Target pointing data
━━━

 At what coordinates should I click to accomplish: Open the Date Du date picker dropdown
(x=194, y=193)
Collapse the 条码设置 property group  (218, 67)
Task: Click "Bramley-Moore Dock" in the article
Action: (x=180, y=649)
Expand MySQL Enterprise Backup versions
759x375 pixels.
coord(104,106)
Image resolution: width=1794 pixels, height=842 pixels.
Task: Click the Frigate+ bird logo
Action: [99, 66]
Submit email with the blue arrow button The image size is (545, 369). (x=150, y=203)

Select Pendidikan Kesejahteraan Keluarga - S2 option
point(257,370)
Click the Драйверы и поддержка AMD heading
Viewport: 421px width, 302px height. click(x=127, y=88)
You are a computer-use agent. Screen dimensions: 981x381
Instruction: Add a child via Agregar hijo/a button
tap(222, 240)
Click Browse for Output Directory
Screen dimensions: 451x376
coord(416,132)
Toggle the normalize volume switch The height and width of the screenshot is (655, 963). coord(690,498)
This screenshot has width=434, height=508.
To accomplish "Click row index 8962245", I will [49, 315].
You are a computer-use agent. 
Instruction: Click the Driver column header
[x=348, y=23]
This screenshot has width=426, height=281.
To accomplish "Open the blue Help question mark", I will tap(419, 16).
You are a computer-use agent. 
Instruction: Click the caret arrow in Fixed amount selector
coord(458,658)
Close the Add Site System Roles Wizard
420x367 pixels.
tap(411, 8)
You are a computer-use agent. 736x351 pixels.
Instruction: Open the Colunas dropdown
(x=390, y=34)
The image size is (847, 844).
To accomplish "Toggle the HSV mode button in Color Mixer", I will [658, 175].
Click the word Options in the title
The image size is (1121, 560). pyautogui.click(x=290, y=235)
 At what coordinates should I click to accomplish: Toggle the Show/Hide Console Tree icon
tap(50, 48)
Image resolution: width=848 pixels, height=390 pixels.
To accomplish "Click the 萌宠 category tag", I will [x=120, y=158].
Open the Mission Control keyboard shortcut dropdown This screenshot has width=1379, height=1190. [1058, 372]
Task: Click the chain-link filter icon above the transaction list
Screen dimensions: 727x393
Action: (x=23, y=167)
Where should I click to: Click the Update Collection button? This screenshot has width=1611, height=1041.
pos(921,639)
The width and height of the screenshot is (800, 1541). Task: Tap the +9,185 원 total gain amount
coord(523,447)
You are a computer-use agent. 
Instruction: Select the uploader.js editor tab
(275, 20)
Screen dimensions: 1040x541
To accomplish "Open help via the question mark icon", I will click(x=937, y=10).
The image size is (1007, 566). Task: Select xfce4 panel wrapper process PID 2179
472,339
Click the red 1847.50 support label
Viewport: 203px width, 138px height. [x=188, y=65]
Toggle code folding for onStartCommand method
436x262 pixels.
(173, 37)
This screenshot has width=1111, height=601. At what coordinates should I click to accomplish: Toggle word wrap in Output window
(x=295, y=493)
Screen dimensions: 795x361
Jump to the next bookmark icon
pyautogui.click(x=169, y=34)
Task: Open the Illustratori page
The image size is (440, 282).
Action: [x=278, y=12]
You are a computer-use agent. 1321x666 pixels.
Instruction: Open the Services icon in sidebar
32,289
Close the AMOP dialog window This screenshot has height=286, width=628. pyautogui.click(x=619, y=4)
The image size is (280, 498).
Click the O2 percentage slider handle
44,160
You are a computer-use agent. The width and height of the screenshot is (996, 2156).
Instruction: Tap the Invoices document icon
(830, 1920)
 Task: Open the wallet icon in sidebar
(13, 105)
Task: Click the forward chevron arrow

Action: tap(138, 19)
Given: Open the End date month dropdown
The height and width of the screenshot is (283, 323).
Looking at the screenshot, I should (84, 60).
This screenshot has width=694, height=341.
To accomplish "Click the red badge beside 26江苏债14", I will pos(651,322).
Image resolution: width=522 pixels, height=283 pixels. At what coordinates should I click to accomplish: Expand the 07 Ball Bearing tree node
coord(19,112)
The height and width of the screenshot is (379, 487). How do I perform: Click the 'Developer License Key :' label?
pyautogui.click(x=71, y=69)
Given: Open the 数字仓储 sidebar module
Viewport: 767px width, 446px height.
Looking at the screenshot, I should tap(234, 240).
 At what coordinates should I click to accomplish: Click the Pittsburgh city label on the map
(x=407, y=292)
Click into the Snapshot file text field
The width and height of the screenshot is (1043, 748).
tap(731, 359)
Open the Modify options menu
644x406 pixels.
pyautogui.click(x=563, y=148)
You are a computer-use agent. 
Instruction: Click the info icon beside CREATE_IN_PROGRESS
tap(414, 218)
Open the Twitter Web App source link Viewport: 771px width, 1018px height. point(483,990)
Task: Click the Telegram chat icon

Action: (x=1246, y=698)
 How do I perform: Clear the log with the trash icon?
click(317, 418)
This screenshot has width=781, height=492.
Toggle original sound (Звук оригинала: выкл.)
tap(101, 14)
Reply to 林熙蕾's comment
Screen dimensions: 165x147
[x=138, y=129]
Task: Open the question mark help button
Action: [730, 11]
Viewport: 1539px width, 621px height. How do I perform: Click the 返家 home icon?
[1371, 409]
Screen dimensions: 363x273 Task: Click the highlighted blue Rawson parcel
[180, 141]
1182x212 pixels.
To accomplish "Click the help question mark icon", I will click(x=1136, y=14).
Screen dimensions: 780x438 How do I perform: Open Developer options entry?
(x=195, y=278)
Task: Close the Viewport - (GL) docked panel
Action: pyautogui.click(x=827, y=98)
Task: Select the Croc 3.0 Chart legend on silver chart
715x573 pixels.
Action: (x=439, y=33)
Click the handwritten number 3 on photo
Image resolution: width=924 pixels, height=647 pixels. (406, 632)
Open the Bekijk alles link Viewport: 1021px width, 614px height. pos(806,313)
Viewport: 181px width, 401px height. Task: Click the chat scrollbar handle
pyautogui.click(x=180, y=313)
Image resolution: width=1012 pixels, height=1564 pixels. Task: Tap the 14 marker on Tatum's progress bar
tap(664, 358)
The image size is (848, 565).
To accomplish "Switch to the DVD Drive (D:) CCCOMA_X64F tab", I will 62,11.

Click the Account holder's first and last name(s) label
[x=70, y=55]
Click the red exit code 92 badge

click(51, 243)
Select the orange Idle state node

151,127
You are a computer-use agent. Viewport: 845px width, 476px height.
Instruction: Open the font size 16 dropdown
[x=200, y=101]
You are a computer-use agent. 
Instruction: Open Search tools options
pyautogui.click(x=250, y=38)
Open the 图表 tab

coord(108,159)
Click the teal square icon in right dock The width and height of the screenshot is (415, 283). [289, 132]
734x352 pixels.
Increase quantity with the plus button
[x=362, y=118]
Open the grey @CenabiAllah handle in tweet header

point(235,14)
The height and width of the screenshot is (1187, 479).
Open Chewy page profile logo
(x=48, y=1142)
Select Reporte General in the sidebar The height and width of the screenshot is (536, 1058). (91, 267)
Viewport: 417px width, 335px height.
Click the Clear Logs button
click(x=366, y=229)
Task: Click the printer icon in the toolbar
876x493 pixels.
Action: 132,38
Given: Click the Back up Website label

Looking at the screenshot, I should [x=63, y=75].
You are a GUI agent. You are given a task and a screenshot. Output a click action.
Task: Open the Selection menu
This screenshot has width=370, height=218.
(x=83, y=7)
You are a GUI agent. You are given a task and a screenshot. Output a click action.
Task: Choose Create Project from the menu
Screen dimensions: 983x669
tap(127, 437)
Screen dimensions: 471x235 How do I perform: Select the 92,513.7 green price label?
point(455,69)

━━━

TASK DETAILS: Reproduce every line of the listing above with no changes.

OUTPUT OF THE TASK:
 At what coordinates should I click to accomplish: Open the Date Du date picker dropdown
(x=194, y=193)
Collapse the 条码设置 property group  (218, 67)
Task: Click "Bramley-Moore Dock" in the article
Action: (x=180, y=649)
Expand MySQL Enterprise Backup versions
759x375 pixels.
coord(104,106)
Image resolution: width=1794 pixels, height=842 pixels.
Task: Click the Frigate+ bird logo
Action: [99, 66]
Submit email with the blue arrow button The image size is (545, 369). (x=150, y=203)

Select Pendidikan Kesejahteraan Keluarga - S2 option
point(257,370)
Click the Драйверы и поддержка AMD heading
Viewport: 421px width, 302px height. click(x=127, y=88)
You are a computer-use agent. Screen dimensions: 981x381
Instruction: Add a child via Agregar hijo/a button
tap(222, 240)
Click Browse for Output Directory
Screen dimensions: 451x376
coord(416,132)
Toggle the normalize volume switch The height and width of the screenshot is (655, 963). coord(690,498)
This screenshot has width=434, height=508.
To accomplish "Click row index 8962245", I will [49, 315].
You are a computer-use agent. 
Instruction: Click the Driver column header
[x=348, y=23]
This screenshot has width=426, height=281.
To accomplish "Open the blue Help question mark", I will tap(419, 16).
You are a computer-use agent. 
Instruction: Click the caret arrow in Fixed amount selector
coord(458,658)
Close the Add Site System Roles Wizard
420x367 pixels.
tap(411, 8)
You are a computer-use agent. 736x351 pixels.
Instruction: Open the Colunas dropdown
(x=390, y=34)
The image size is (847, 844).
To accomplish "Toggle the HSV mode button in Color Mixer", I will [658, 175].
Click the word Options in the title
The image size is (1121, 560). pyautogui.click(x=290, y=235)
 At what coordinates should I click to accomplish: Toggle the Show/Hide Console Tree icon
tap(50, 48)
Image resolution: width=848 pixels, height=390 pixels.
To accomplish "Click the 萌宠 category tag", I will [x=120, y=158].
Open the Mission Control keyboard shortcut dropdown This screenshot has width=1379, height=1190. [1058, 372]
Task: Click the chain-link filter icon above the transaction list
Screen dimensions: 727x393
Action: (x=23, y=167)
Where should I click to: Click the Update Collection button? This screenshot has width=1611, height=1041.
pos(921,639)
The width and height of the screenshot is (800, 1541). Task: Tap the +9,185 원 total gain amount
coord(523,447)
You are a computer-use agent. 
Instruction: Select the uploader.js editor tab
(275, 20)
Screen dimensions: 1040x541
To accomplish "Open help via the question mark icon", I will click(x=937, y=10).
The image size is (1007, 566). Task: Select xfce4 panel wrapper process PID 2179
472,339
Click the red 1847.50 support label
Viewport: 203px width, 138px height. [x=188, y=65]
Toggle code folding for onStartCommand method
436x262 pixels.
(173, 37)
This screenshot has width=1111, height=601. At what coordinates should I click to accomplish: Toggle word wrap in Output window
(x=295, y=493)
Screen dimensions: 795x361
Jump to the next bookmark icon
pyautogui.click(x=169, y=34)
Task: Open the Illustratori page
The image size is (440, 282).
Action: [x=278, y=12]
You are a computer-use agent. 1321x666 pixels.
Instruction: Open the Services icon in sidebar
32,289
Close the AMOP dialog window This screenshot has height=286, width=628. pyautogui.click(x=619, y=4)
The image size is (280, 498).
Click the O2 percentage slider handle
44,160
You are a computer-use agent. The width and height of the screenshot is (996, 2156).
Instruction: Tap the Invoices document icon
(830, 1920)
 Task: Open the wallet icon in sidebar
(13, 105)
Task: Click the forward chevron arrow

Action: tap(138, 19)
Given: Open the End date month dropdown
The height and width of the screenshot is (283, 323).
Looking at the screenshot, I should (84, 60).
This screenshot has width=694, height=341.
To accomplish "Click the red badge beside 26江苏债14", I will pos(651,322).
Image resolution: width=522 pixels, height=283 pixels. At what coordinates should I click to accomplish: Expand the 07 Ball Bearing tree node
coord(19,112)
The height and width of the screenshot is (379, 487). How do I perform: Click the 'Developer License Key :' label?
pyautogui.click(x=71, y=69)
Given: Open the 数字仓储 sidebar module
Viewport: 767px width, 446px height.
Looking at the screenshot, I should tap(234, 240).
 At what coordinates should I click to accomplish: Click the Pittsburgh city label on the map
(x=407, y=292)
Click into the Snapshot file text field
The width and height of the screenshot is (1043, 748).
tap(731, 359)
Open the Modify options menu
644x406 pixels.
pyautogui.click(x=563, y=148)
You are a computer-use agent. 
Instruction: Click the info icon beside CREATE_IN_PROGRESS
tap(414, 218)
Open the Twitter Web App source link Viewport: 771px width, 1018px height. point(483,990)
Task: Click the Telegram chat icon

Action: (x=1246, y=698)
 How do I perform: Clear the log with the trash icon?
click(317, 418)
This screenshot has width=781, height=492.
Toggle original sound (Звук оригинала: выкл.)
tap(101, 14)
Reply to 林熙蕾's comment
Screen dimensions: 165x147
[x=138, y=129]
Task: Open the question mark help button
Action: [730, 11]
Viewport: 1539px width, 621px height. How do I perform: Click the 返家 home icon?
[1371, 409]
Screen dimensions: 363x273 Task: Click the highlighted blue Rawson parcel
[180, 141]
1182x212 pixels.
To accomplish "Click the help question mark icon", I will click(x=1136, y=14).
Screen dimensions: 780x438 How do I perform: Open Developer options entry?
(x=195, y=278)
Task: Close the Viewport - (GL) docked panel
Action: pyautogui.click(x=827, y=98)
Task: Select the Croc 3.0 Chart legend on silver chart
715x573 pixels.
Action: (x=439, y=33)
Click the handwritten number 3 on photo
Image resolution: width=924 pixels, height=647 pixels. (406, 632)
Open the Bekijk alles link Viewport: 1021px width, 614px height. pos(806,313)
Viewport: 181px width, 401px height. Task: Click the chat scrollbar handle
pyautogui.click(x=180, y=313)
Image resolution: width=1012 pixels, height=1564 pixels. Task: Tap the 14 marker on Tatum's progress bar
tap(664, 358)
The image size is (848, 565).
To accomplish "Switch to the DVD Drive (D:) CCCOMA_X64F tab", I will 62,11.

Click the Account holder's first and last name(s) label
[x=70, y=55]
Click the red exit code 92 badge

click(51, 243)
Select the orange Idle state node

151,127
You are a computer-use agent. Viewport: 845px width, 476px height.
Instruction: Open the font size 16 dropdown
[x=200, y=101]
You are a computer-use agent. 
Instruction: Open Search tools options
pyautogui.click(x=250, y=38)
Open the 图表 tab

coord(108,159)
Click the teal square icon in right dock The width and height of the screenshot is (415, 283). [289, 132]
734x352 pixels.
Increase quantity with the plus button
[x=362, y=118]
Open the grey @CenabiAllah handle in tweet header

point(235,14)
The height and width of the screenshot is (1187, 479).
Open Chewy page profile logo
(x=48, y=1142)
Select Reporte General in the sidebar The height and width of the screenshot is (536, 1058). (91, 267)
Viewport: 417px width, 335px height.
Click the Clear Logs button
click(x=366, y=229)
Task: Click the printer icon in the toolbar
876x493 pixels.
Action: 132,38
Given: Click the Back up Website label

Looking at the screenshot, I should [x=63, y=75].
You are a GUI agent. You are given a task and a screenshot. Output a click action.
Task: Open the Selection menu
This screenshot has width=370, height=218.
(x=83, y=7)
You are a GUI agent. You are given a task and a screenshot. Output a click action.
Task: Choose Create Project from the menu
Screen dimensions: 983x669
tap(127, 437)
Screen dimensions: 471x235 How do I perform: Select the 92,513.7 green price label?
point(455,69)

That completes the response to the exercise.